Ben Claassen III (For Express)

Q. A good friend of mine is hog-wild into astrology, superstitions, the idea that if you visualize things hard enough you can make them happen, etc. It makes her seem less intelligent than she is, and I cringe when she is in larger groups talking about these things. For instance, she sincerely believes that our personalities are completely dictated by when we were born, and it’s among the first things she asks when she meets someone new. I get embarrassed for her (or maybe of her?) when she is like this around others. —Shaking My Head

I can understand how cringeworthy this is — maybe it’s the Sagittarius in me — but you’re taking on too much mental responsibility for how your friend appears to others. Sure, if she was your wife, favorite professor or spiritual adviser, then her worldview would reflect something more significant about who you are as a person. But as it is, she’s just a friend whom you’ve embraced for her other qualities, and you need not be defined by any given set of her beliefs; it’s not like she’s performing animal sacrifice.
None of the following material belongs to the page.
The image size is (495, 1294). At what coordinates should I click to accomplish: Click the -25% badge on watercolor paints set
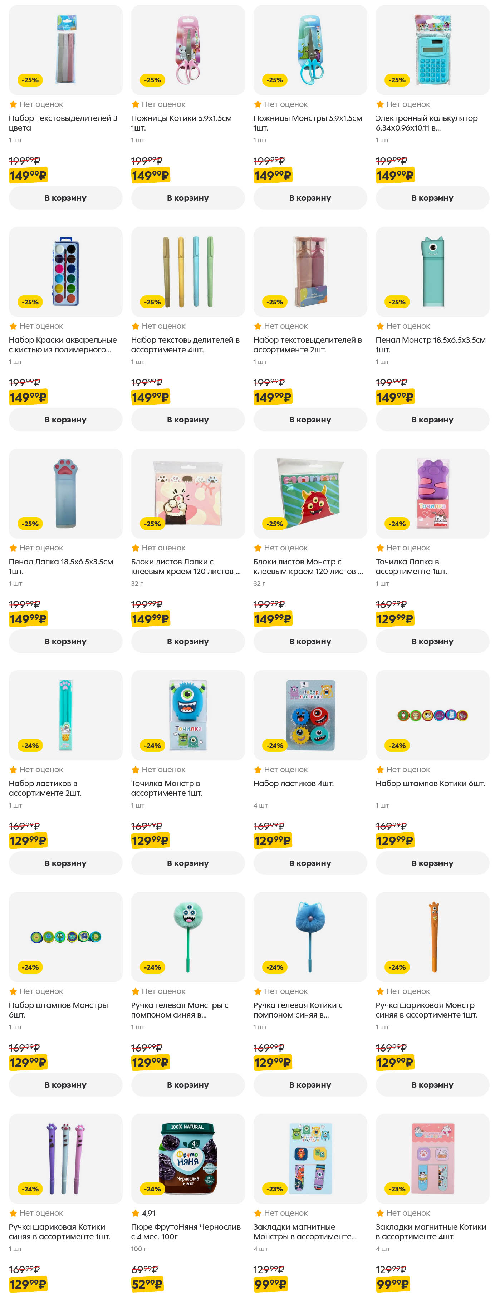coord(30,302)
We tend to forget how diversity of viewpoints can be an asset in friendships, not a problem. And as for worrying about what judgments people might make of her, she’s a grown-up and this is who she is. So, no need to co-sign on her advice about visualizing wads of cash, but no need to go out of your way to distance yourself or try to censor her either. Let her be, and everyone is free to make up their own minds.

Looking for the way out

Q. I am looking to move away from a controlling relationship in the most seamless way possible. I know I need to leave but I am unsure about how to actually make this happen, how to move on without hurting anyone. —Need to Leave

Good for you. Of course you don’t want to hurt “anyone,” but the most important thing I can do in this space is convince you that it’s you that you should be most concerned with. I am not sure where you are in this process logistically, or how much physical help you may need, but it is so important for you to keep moving forward.

You will likely have second thoughts, fear, guilt and sadness — all natural reactions — but don’t let them keep you stuck. Most people in controlling relationships have gotten all too used to worrying about the well-being of others at the expense of their own selves. So, enlist a support team that will consistently help you give yourself permission to put your own well-being first. Friends, family, co-workers, a therapist — the more solid, honest and trustworthy the connections, the better. Additional help can be found at thehotline.org.